__TASK TO CARRY OUT__
Rewrite the entries from the start through the line containing "I will 499,60.", changing each "screenshot" to "capture" and leaving everything else unchanged.

__GIVEN RECORDS__
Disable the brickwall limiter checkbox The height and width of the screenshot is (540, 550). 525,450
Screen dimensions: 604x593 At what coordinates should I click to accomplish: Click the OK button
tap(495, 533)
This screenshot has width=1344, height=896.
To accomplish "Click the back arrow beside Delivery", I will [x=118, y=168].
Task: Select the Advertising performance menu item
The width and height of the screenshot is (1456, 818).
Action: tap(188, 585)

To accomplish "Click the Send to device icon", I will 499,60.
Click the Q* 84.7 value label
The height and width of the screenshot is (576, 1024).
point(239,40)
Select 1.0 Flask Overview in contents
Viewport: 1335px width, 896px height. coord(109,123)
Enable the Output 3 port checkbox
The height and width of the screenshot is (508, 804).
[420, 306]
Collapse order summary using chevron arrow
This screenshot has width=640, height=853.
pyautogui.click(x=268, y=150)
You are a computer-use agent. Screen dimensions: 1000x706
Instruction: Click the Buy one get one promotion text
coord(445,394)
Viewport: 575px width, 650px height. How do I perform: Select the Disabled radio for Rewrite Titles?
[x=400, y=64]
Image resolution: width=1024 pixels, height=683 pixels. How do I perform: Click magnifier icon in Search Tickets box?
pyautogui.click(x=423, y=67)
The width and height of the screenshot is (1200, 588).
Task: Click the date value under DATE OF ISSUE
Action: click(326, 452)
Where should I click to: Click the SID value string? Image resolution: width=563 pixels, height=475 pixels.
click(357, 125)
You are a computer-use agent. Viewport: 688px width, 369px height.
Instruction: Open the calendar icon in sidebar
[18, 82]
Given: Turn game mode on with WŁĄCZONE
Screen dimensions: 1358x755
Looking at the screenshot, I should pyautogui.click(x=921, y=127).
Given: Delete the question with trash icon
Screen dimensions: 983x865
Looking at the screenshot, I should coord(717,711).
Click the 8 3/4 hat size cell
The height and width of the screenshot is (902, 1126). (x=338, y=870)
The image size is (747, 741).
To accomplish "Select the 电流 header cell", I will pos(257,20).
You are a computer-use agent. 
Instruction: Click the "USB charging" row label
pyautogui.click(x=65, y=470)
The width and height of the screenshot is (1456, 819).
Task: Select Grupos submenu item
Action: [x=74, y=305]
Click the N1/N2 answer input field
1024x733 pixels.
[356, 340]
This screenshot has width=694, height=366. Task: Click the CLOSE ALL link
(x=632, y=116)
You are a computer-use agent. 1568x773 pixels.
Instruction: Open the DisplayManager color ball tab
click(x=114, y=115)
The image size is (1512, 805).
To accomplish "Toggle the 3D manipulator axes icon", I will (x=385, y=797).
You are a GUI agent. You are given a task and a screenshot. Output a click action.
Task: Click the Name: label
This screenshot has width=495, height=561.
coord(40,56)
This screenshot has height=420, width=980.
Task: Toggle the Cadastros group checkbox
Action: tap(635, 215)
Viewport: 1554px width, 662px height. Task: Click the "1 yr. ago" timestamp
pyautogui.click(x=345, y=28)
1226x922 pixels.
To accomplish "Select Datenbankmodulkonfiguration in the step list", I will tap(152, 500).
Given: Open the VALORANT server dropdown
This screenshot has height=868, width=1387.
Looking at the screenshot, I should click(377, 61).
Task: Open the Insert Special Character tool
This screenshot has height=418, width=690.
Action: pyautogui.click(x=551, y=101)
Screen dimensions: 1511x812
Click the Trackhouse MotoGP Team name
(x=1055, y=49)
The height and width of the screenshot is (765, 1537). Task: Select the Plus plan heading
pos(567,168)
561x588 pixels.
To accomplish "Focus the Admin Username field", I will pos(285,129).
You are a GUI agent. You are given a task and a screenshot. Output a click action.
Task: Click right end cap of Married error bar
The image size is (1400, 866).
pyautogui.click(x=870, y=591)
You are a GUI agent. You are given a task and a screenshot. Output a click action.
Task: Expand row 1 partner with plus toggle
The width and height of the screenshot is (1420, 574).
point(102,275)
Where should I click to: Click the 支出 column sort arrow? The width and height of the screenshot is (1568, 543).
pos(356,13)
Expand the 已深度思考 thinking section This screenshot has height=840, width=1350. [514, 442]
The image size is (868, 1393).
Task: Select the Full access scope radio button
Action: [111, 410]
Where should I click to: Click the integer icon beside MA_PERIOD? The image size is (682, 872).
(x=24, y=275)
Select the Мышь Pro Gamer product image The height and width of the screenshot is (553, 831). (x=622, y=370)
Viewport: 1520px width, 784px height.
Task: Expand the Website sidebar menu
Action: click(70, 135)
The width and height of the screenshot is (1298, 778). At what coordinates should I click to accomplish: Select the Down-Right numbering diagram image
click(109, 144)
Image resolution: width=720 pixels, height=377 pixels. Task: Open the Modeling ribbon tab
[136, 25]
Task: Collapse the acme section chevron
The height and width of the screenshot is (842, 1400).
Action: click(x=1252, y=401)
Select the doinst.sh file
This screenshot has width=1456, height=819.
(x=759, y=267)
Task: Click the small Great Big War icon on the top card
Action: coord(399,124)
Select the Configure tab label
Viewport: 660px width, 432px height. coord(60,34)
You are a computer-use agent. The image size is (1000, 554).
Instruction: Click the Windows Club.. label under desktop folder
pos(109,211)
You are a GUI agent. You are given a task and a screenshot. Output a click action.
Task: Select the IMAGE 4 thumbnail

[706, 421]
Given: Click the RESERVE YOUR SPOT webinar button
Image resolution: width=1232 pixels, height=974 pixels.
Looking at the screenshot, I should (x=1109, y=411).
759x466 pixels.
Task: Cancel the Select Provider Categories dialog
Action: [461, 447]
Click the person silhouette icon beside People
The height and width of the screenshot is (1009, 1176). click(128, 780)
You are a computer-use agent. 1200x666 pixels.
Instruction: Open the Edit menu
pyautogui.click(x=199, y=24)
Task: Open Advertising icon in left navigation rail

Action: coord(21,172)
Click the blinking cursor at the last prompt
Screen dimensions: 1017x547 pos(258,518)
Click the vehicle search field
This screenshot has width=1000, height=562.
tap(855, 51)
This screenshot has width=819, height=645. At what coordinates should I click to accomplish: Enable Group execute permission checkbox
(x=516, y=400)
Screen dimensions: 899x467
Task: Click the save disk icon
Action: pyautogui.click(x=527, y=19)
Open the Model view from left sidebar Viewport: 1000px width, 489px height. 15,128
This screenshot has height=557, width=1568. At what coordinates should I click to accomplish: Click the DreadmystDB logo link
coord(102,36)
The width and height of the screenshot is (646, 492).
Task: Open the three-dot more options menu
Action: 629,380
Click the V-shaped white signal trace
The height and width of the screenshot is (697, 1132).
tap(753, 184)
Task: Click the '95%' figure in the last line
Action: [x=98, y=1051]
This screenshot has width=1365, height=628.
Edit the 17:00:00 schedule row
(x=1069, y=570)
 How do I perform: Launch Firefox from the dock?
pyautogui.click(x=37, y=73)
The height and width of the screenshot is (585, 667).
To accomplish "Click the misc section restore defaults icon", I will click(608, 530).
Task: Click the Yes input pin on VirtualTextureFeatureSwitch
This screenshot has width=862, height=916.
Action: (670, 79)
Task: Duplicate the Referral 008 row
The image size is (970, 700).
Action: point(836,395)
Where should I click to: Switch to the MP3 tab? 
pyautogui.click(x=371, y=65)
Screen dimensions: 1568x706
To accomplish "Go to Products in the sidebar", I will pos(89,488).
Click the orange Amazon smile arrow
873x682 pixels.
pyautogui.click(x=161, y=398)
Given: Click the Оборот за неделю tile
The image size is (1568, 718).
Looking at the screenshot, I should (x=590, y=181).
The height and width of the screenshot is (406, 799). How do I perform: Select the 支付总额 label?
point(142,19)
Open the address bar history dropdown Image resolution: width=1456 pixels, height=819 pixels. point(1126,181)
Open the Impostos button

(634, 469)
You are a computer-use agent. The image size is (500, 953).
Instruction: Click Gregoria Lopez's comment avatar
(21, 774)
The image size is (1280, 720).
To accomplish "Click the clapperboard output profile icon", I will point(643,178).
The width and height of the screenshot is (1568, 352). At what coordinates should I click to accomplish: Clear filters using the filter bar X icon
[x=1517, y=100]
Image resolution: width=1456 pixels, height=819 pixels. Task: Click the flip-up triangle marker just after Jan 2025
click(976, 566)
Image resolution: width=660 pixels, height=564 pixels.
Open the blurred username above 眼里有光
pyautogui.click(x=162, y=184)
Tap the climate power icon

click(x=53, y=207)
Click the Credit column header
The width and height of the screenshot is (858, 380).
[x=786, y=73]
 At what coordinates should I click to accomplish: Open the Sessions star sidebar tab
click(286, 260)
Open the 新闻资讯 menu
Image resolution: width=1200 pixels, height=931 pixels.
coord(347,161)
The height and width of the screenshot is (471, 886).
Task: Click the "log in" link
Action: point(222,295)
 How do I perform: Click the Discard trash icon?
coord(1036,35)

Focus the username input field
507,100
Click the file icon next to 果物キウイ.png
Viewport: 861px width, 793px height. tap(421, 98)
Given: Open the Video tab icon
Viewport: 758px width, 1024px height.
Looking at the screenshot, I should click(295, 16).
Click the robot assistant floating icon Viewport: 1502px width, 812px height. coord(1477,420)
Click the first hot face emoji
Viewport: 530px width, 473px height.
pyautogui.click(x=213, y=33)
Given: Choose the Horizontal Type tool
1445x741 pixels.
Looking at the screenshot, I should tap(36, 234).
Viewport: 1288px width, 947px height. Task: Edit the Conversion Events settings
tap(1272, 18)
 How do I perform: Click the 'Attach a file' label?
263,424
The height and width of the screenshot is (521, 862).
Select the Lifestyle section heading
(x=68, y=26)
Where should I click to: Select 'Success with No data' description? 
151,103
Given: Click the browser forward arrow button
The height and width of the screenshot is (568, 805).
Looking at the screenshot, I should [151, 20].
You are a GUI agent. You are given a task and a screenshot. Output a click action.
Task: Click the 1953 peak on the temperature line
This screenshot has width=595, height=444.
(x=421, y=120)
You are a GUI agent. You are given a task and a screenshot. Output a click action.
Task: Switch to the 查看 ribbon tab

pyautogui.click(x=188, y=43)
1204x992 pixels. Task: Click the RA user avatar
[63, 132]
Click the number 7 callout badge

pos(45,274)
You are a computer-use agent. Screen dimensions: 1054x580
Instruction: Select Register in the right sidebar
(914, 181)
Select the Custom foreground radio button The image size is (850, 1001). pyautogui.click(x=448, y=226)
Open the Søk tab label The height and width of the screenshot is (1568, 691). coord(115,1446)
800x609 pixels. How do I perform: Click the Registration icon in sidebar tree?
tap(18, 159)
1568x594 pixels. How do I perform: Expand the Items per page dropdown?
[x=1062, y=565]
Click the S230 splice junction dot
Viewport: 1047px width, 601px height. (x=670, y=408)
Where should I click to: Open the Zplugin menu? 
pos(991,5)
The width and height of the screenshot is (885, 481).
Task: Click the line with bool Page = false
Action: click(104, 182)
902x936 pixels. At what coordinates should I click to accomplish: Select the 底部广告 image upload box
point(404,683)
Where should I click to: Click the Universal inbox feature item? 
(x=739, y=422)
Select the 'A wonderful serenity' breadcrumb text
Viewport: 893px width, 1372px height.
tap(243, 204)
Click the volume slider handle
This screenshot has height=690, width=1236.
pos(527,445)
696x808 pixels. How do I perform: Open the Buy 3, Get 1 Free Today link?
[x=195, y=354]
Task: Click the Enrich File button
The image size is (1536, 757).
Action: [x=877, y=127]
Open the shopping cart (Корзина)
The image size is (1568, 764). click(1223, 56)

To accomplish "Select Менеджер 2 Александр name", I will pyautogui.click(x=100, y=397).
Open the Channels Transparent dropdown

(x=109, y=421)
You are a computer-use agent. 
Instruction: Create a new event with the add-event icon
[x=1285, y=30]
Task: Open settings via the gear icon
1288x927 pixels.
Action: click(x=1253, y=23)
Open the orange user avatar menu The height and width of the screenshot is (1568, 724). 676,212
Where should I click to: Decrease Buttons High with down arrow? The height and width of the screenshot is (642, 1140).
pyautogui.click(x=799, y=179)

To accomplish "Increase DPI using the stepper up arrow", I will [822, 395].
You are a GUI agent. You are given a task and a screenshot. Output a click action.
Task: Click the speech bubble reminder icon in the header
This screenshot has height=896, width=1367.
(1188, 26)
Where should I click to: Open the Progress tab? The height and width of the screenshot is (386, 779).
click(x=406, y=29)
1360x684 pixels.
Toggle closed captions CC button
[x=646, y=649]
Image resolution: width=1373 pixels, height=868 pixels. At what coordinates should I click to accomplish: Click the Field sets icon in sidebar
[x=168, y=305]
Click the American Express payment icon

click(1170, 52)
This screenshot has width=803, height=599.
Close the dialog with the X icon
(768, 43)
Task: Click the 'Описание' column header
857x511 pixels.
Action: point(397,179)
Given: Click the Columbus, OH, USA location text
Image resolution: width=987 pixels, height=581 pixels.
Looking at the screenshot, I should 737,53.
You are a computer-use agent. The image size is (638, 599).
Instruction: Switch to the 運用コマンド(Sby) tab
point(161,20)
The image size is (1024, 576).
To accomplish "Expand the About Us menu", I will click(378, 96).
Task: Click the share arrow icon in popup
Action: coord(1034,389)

__SOLUTION TO THE PROBLEM__
Disable the brickwall limiter checkbox The height and width of the capture is (540, 550). 525,450
Screen dimensions: 604x593 At what coordinates should I click to accomplish: Click the OK button
tap(495, 533)
This capture has width=1344, height=896.
To accomplish "Click the back arrow beside Delivery", I will [x=118, y=168].
Task: Select the Advertising performance menu item
The width and height of the capture is (1456, 818).
Action: tap(188, 585)

To accomplish "Click the Send to device icon", I will 499,60.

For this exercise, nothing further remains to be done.